He wakes to a solid kick to his ankle. Orion stands over him, hat discarded and inky black hair clubbed haphazardly at his neck.

He’s extending a cigar.

“You were thrashing.” By way of explanation.

The man accepts the offering and nods his thanks.

They are stopped to rest and let their horses graze, an hour outside of Sterling City which Orion explains isn’t a city at all, just a town with an ego.

And he listens in interest.

Half listening, really.

Half interested.

Four days they had been following a vague trail and the man has been following Orion’s conversation, when he feels so inclined to break the silence. _Oh yes, he was out near Amarillo for the better part of a year, and he’d been cooking in the heat like the steamed dumplings his mother used to make, rest her soul—_

A pause.

A swear under his breath.

An apology.

 _But James would talk about him on occasion. He’d be glad to see him again. And something, something, something_...He tunes it out for the most part. Nodding when there’s a pause and adding his own two cents when Orion’s voice hitches into a question. As it did now.

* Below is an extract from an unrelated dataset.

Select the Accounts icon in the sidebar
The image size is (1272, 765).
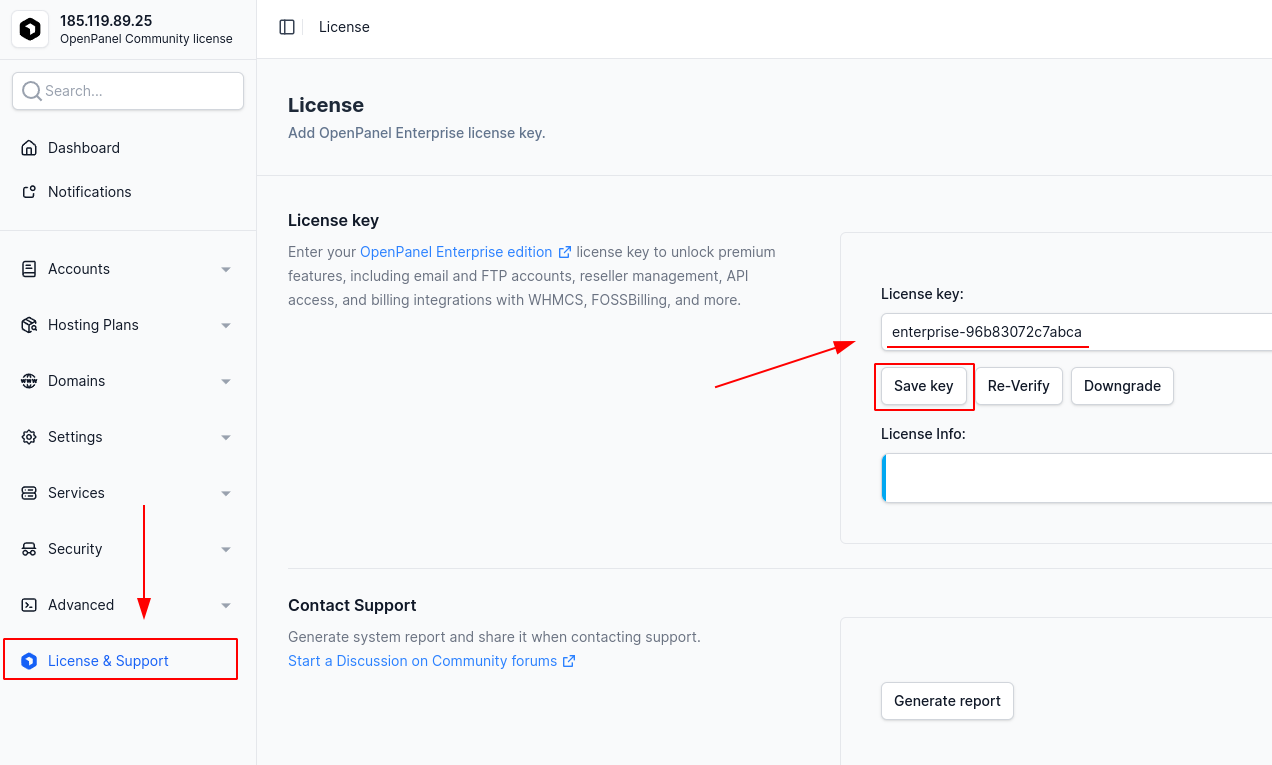(x=30, y=268)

“I’m fine,” The man answers. A half lie.

The half truth? There _is_ a strange sort of feeling that had been clinging to him every since they left Garrett, and it waves something akin to doubt in front of him.

 _So now, here we are_ , it whispers.

 _You pack up, you sell what you can’t carry, you bury her, you bury all those things_ _those posters in town say about the man you’re traveling with, are you lost? Can you match him? Is this the lifestyle you want?_

 _Are you desperate?_  

Orion is still watching him, expecting him to elaborate, but that’s answer enough he figures.

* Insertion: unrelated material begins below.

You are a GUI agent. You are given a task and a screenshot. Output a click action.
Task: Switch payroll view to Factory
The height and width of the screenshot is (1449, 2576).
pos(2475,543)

“Don’t look it,” Orion chuckles and then, seemingly remembering why he’s there in the first place, sobers up quickly, sitting across from him in the grass.

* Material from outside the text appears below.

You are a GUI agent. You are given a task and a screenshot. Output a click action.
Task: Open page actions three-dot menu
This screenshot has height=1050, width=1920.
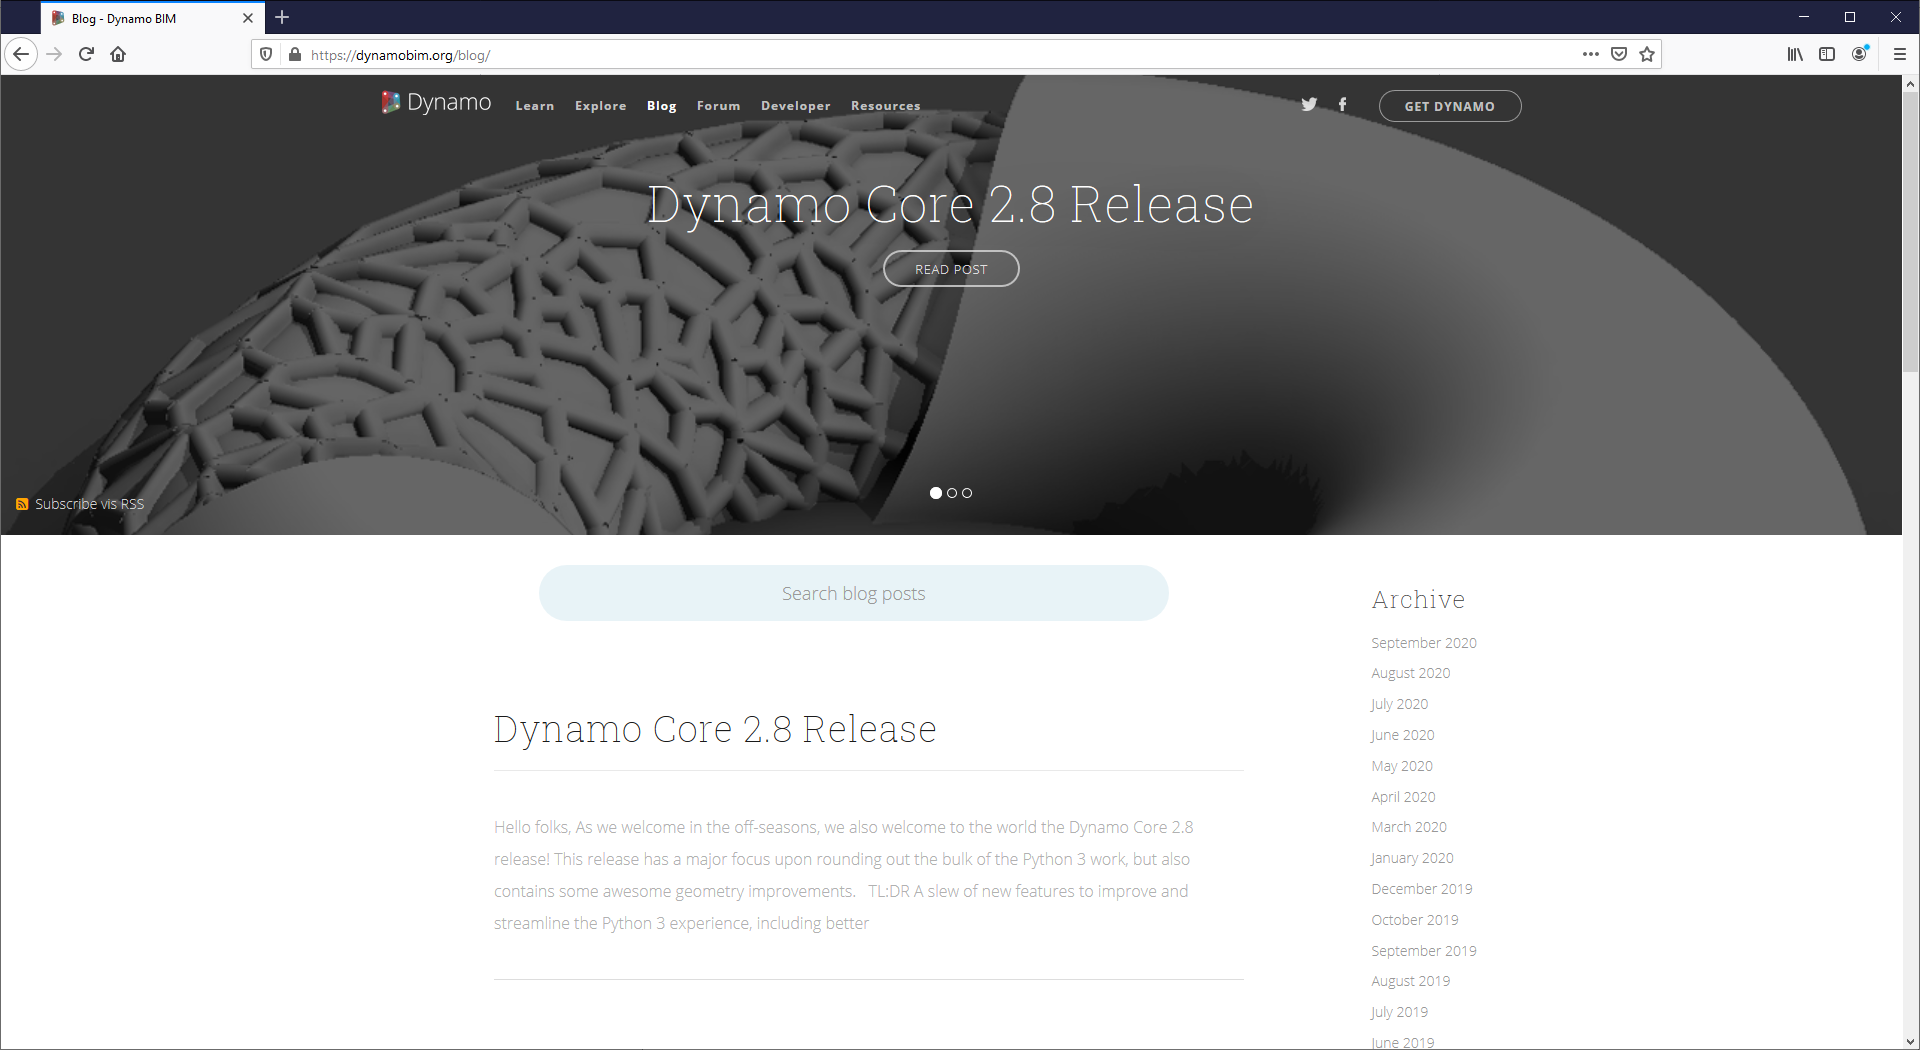point(1590,55)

“Six months, eh?” He asks.

The man nods.

“And the cattle...?”

“Only three. Sold them.”

Orion hums, retrieving a tin from his bag at his hip and meticulously begins rolling a cigar for himself.

The man watches for a minute and then his eyes are wandering over the empty stretch of sloping green, already so different from the world back home. _This isn’t desperation_ , he answers the feeling. Late, but it’s an answer all the same. _This is another form of survival. He could do that._

“I have to ask you something serious, son.”

His eyes snap back to Orion, the cigar balanced between his teeth now.

“Your life is changed now. And to all the world and maybe yourself you might think yourself a man fully grown but you’ve got six months of the world under your belt yet. And I’m going to give you two choices, right here. And you’ll learn quick, choices are the most important things in life. You answer me and answer me honest, understand?”

“Sure, I understand.”

Orion’s grim expression makes him uneasy, and he wonders how a look could be so decidedly dark in broad daylight.

Anxiousness has him putting his own cigar in his mouth.

“We’re an hour out of town,” Orion continues. “We can carry on, and you can stick with us. Do as I say, and live just fine in the company of friends. Or you can turn back towards Garrett, and live as you are accustomed.”

The tree they rest under had been struck by lightning. The trunk on one side looked untouched, though the other was singed black. A dead weight supported by whatever strength remained. The man studied it a moment and looked over to Orion.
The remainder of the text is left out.